Por que trago à baila este assunto se não pretendo resenhar as obras mencionadas? Ainda que isto possa decepcionar, respondo que é só para retomar o tema do post anterior. Muitos historiadores - entre os quais me incluo - nunca estiveram satisfeitos com a história desencarnada. Mas nem sempre as respostas a tal frustração tem sido satisfatórias. Sem falar da safra de baixa qualidade da historiografia atual - subjetivista, pueril e romântica -, houve gente boa que tentou, sem sucesso, dar humanidade aos processos históricos, dedicando-se, por exemplo, às mentalidades ou psicologia coletiva. Alguns chegaram até mesmo a sondar possíveis relações entre história e a psicanálise.

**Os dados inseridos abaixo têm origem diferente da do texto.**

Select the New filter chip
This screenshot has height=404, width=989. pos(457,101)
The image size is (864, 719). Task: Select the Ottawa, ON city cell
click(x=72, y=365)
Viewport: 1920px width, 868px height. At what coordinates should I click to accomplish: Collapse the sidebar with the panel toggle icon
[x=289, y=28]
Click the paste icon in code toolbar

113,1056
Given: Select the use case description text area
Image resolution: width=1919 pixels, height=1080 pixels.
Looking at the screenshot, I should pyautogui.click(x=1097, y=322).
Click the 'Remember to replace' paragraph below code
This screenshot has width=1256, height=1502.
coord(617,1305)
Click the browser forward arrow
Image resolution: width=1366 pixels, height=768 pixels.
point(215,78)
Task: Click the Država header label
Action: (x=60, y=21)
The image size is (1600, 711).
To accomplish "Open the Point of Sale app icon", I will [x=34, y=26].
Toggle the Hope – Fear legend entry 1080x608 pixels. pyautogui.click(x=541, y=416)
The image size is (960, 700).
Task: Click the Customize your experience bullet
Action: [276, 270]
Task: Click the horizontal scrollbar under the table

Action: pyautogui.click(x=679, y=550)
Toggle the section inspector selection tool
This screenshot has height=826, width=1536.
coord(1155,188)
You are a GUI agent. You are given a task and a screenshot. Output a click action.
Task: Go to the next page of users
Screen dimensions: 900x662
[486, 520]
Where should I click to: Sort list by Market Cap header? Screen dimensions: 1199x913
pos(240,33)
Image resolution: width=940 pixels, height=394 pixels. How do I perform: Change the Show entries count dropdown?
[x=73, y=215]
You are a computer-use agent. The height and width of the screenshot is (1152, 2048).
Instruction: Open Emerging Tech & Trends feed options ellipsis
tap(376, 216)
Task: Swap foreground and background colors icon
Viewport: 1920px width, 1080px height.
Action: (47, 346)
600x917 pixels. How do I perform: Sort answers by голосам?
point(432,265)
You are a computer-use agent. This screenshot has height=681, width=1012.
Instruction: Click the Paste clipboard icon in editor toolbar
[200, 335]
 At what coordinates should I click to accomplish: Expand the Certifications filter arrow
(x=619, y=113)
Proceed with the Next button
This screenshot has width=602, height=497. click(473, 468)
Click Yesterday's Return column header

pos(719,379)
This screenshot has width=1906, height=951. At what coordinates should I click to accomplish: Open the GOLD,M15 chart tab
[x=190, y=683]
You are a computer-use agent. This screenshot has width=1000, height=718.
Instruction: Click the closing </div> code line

Nada disso deu certo. O próprio Freud, como se narra na segunda biografia (não é bem o termo para o livro), esteve obcecado por entender o papel do inconsciente na vida coletiva, basta ler suas obras sobre Moisés e o monoteísmo, O mal-estar da civilização e O futuro de uma ilusão. Foi quem chegou mais próximo da compreensão dos estranhos motivos que subjazem na vida social, cultural e política.
A maioria de nós, mortais, porém, não consegue alcançar essa dimensão obscura. Para atenuar nosso descontentamento é que servem as biografias. O problema é que existem poucos personagens dignos de serem biografados. Lira Neto escreveu um bom livro, ainda que Castello seja um defunto que não mereça suas velas.
Entre a história e a vida, tanto a que late quanto a latente, há uma abismo intransponível. Sou historiador, gosto de livros de história, mas prefiro as biografias.